Solving Underdetermined Non-Linear Equation of Probabilities

Question

I'm trying to see if I can solve for g in the set of linear equations: $$ga+gb = m$$ $$ga+gb+2gab=n$$ where g, a, and b are all probabilities (i.e. between 0 and 1). I know that the problem is underdetermined, but I was wondering if through some clever algebra it is possible to get a unique solution for g or if there is a counterexample showing why it is not (i.e. two sets of g, a, and b that produce identical m and n). I tried squaring equation 1 and combining it with equation 2 to get (ga-gb) on one side of an equation, but that didn't work and I tried generating counterexamples from $$gab = g'a'b'$$ $$ga+gb = g'a'+g'b'$$ But I can't seem to either definitively prove that g is or isn't universally solvable.
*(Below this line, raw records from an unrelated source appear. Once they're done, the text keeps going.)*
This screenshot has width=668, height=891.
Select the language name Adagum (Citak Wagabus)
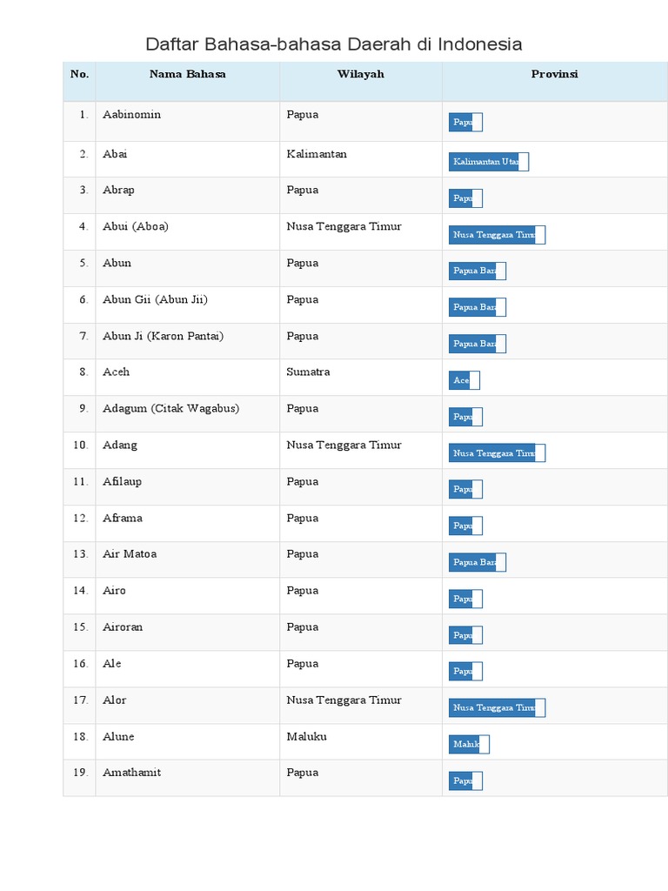pos(170,408)
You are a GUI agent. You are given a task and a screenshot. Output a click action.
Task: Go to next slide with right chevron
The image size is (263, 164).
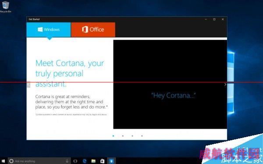click(x=225, y=84)
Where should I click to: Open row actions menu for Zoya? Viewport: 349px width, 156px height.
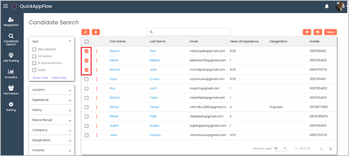point(97,79)
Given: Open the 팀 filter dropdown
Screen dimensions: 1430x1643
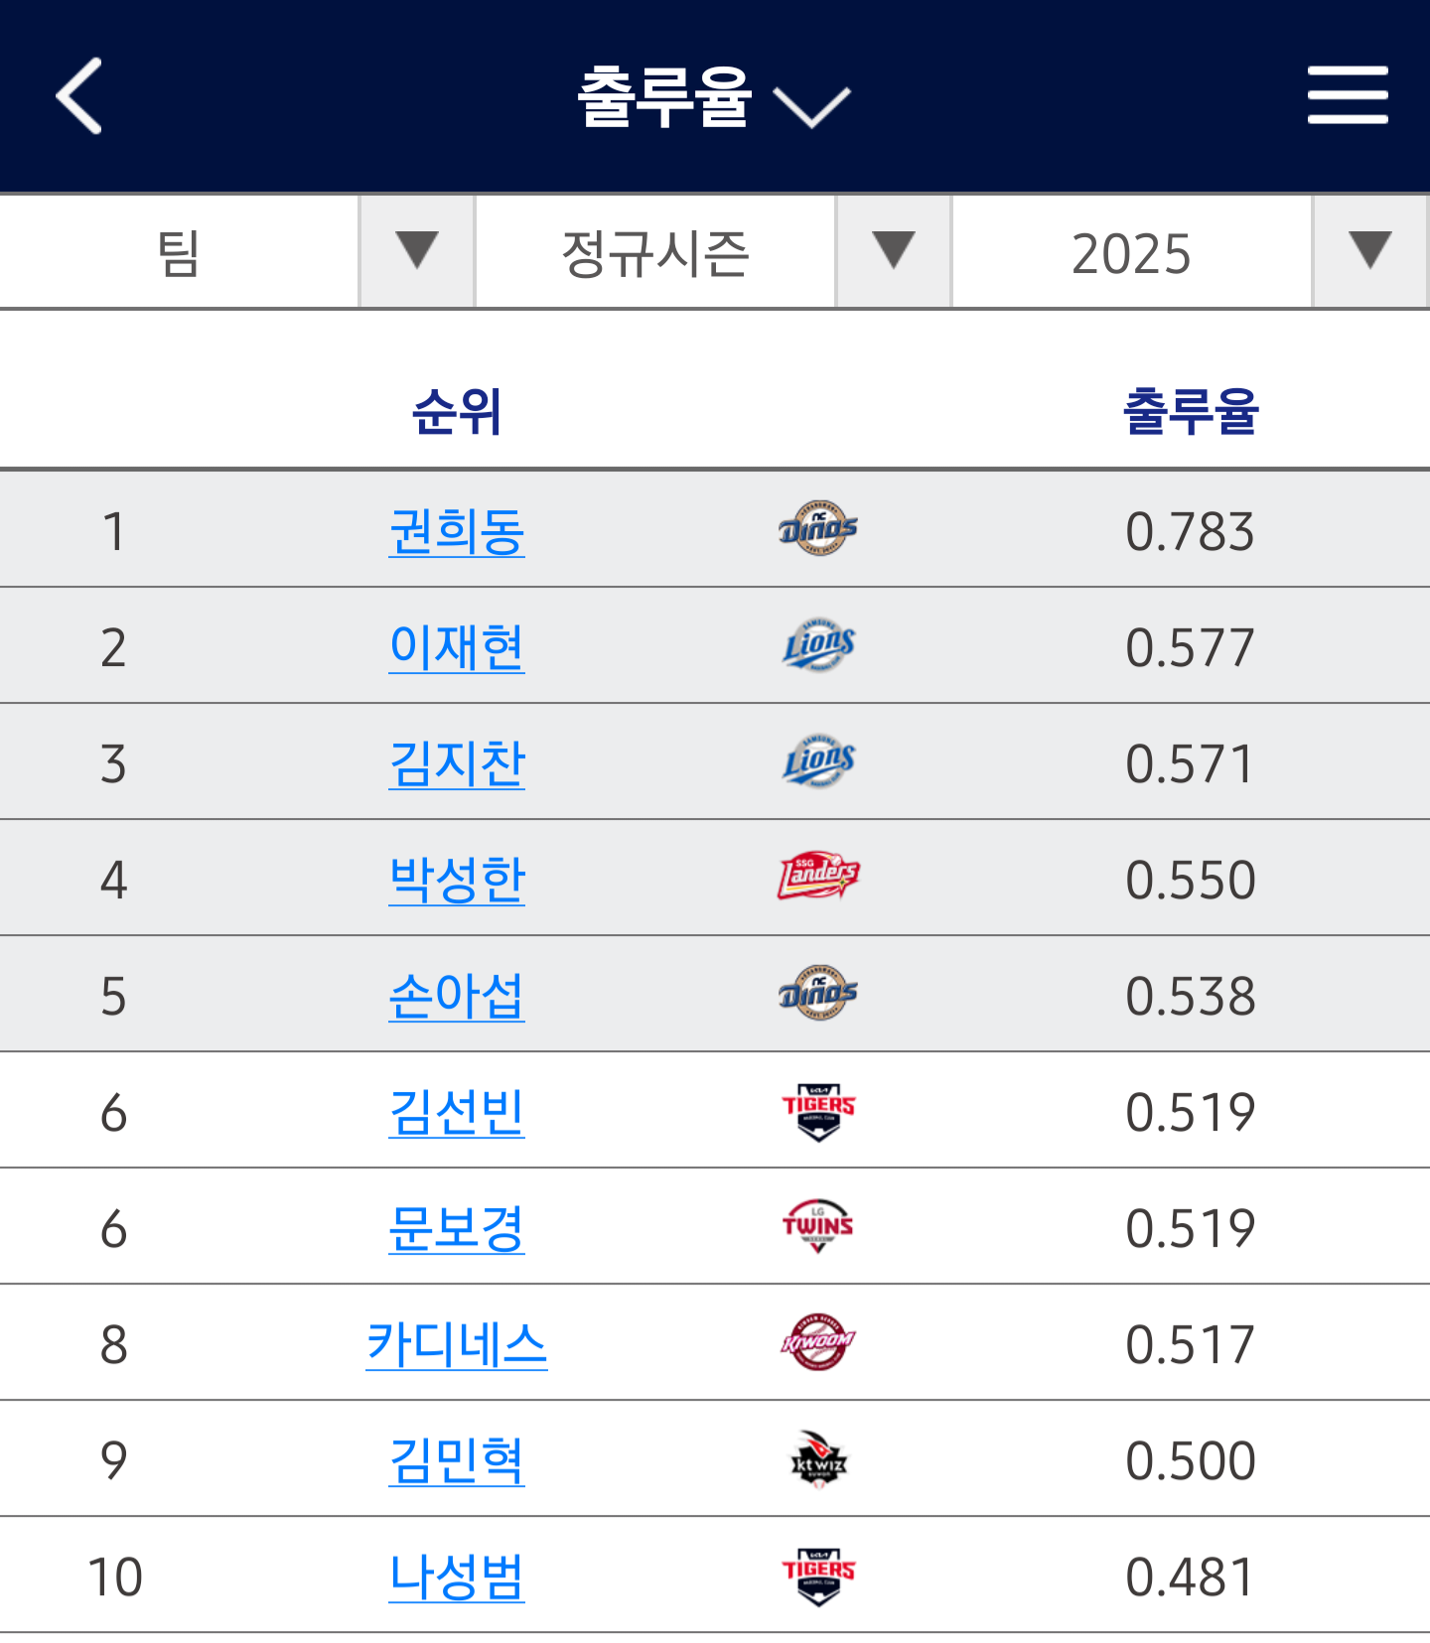Looking at the screenshot, I should click(x=236, y=252).
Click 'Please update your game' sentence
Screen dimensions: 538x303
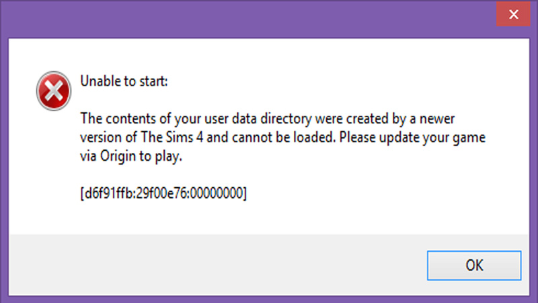click(x=412, y=138)
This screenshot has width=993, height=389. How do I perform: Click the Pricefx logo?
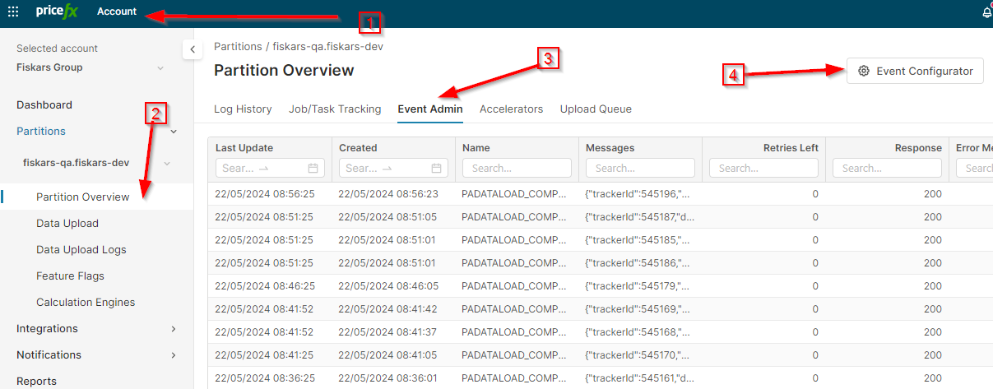point(56,12)
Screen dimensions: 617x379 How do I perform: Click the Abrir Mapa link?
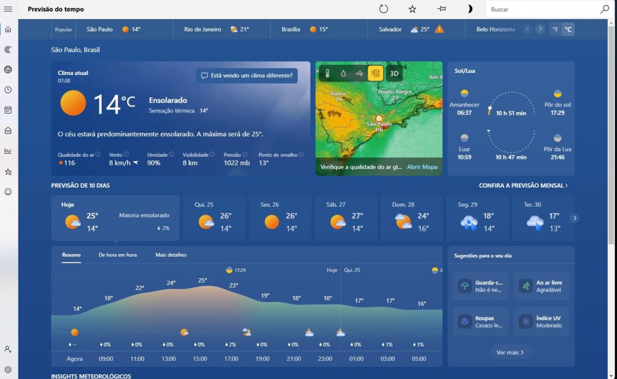pos(422,167)
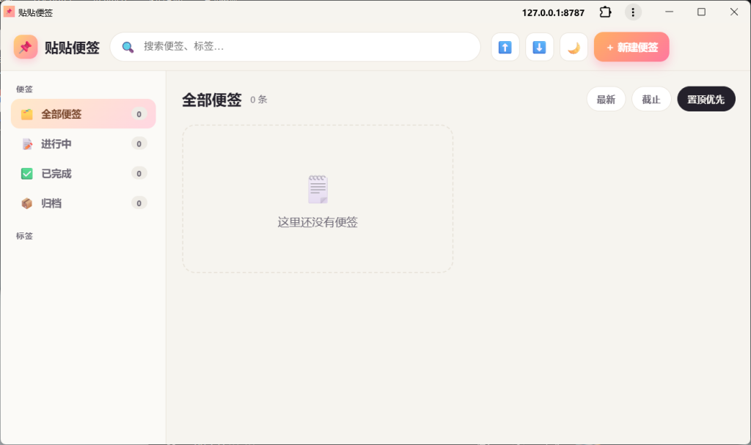Sort notes by 截止 deadline
This screenshot has height=445, width=751.
point(651,99)
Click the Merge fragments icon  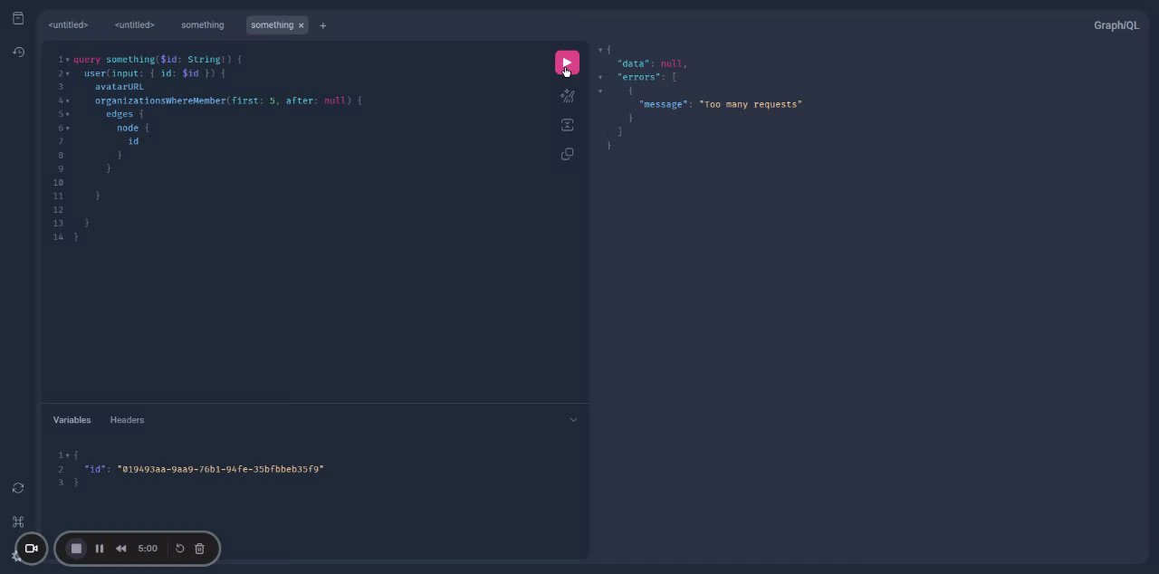tap(567, 125)
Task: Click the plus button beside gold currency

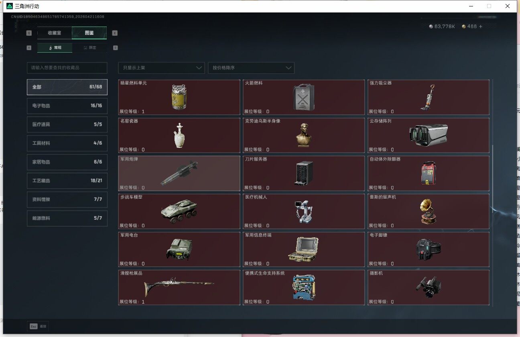Action: 480,27
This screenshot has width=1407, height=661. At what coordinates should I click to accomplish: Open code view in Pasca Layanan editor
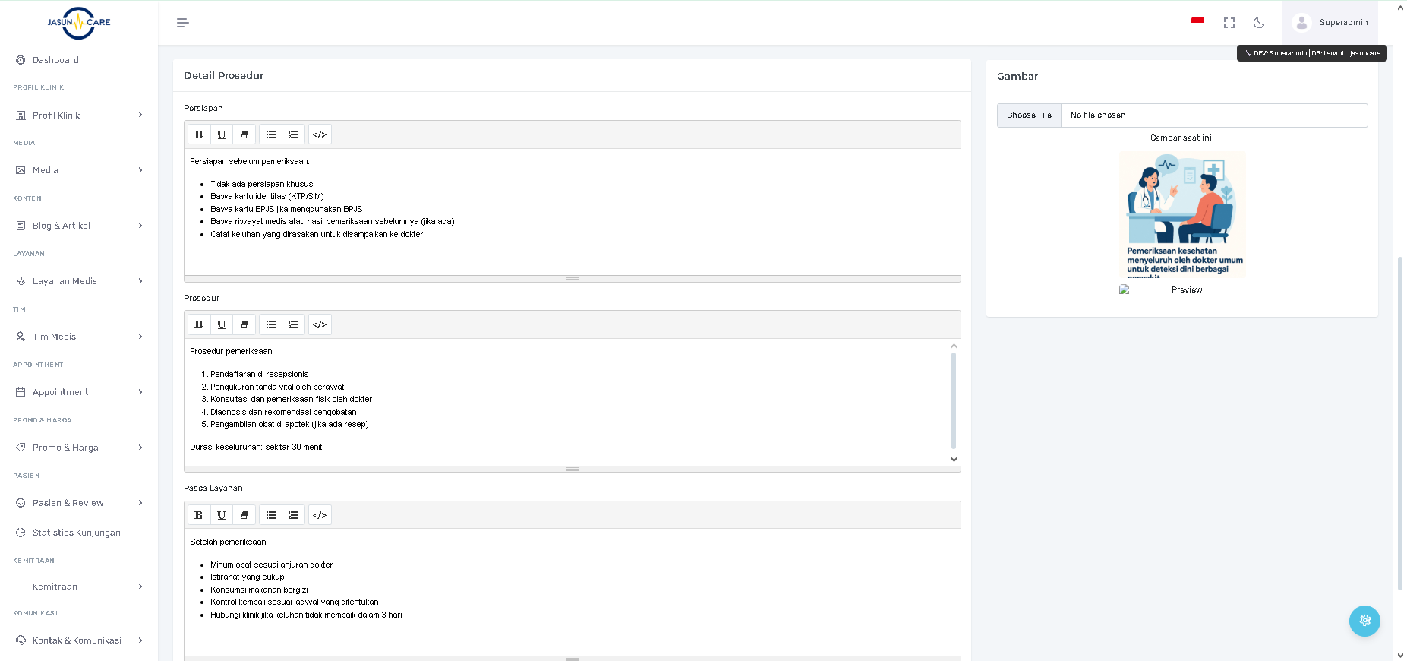[x=320, y=515]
My intuition (because it is an underdetermined set of equations) leads me to believe that it isn't... Thanks so much!

Answer 1

Yes, there are several solution with the same $m$ and $n$. For example, taking $(g,a,b)=(\frac{1}{2},\frac{2}{3},0)$ and $(g,a,b)=(\frac{1}{3},1,0)$ the equations are both times satisfied with $m=n=\frac{1}{3}$.

For an example with $0<g,a,b<1$, take $(g,a,b)=(\frac{1}{3},\frac{1}{4},\frac{1}{5})$ and $(g,a,b)=(\frac{1}{4},\frac{9+\sqrt{21}}{30},\frac{9-\sqrt{21}}{30})$. Then both equations are satisfied with $$ (m,n)=\left(\frac{3}{20},\frac{11}{60}\right). $$